Fico em pé ao lado da cama de Harry e me sinto absurdamente fora de lugar, não me sinto como se tivesse passado todos esses meses aqui. Me forço a sentar na mesma cadeira em que passei noites dormindo e como se fosse possível, ela parece mais desconfortável do que nunca. Observo Harry dormindo mas não sinto a mesma tranquilidade de menos de doze horas atrás, as palavras de Anne estão flutuando ao meu redor e pela primeira consigo perceber que eu realmente tenho meu lugar no coração dela. Repasso a mesma cena várias e várias vezes na minha cabeça e mordo os lábios prendendo um riso nervoso que tenta escapar, me dou conta do quão constrangedora e irreal toda situação é que minhas risadas se tornam soluços e eu volto a chorar me sentindo completamente incapaz de controlar minhas próprias emoções. Escondo meu rosto em minhas mãos e sinto minha cabeça pesando meia tonelada tamanha confusão que me impede de pensar com clareza. Lembro das conversas que tive com Dr.
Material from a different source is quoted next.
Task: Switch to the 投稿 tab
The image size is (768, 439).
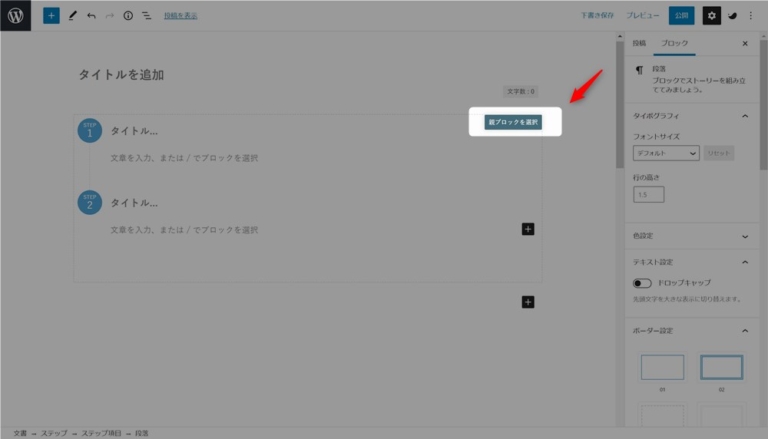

Mason e me apego no conforto e sabedoria das suas palavras para controlar meu choro, dou o meu máximo para conseguir tomar as rédeas da situação.

Tento me distrair mexendo no celular e vejo olho que mal se passaram vinte minutos desde que Anne saiu daqui com Lilly. Me empenho em manter o controle e continuar tranquila para dar conforto e apoio a Anne após essa conversa que tenho certeza que foi tudo, menos calma e apaziguadora. Sem nada para ficar vendo no celular acabo bloqueando a tela e guardando no bolso do meu casaco. Encosto minha testa na beirada da cama, fecho os olhos para pensar com mais serenidade. 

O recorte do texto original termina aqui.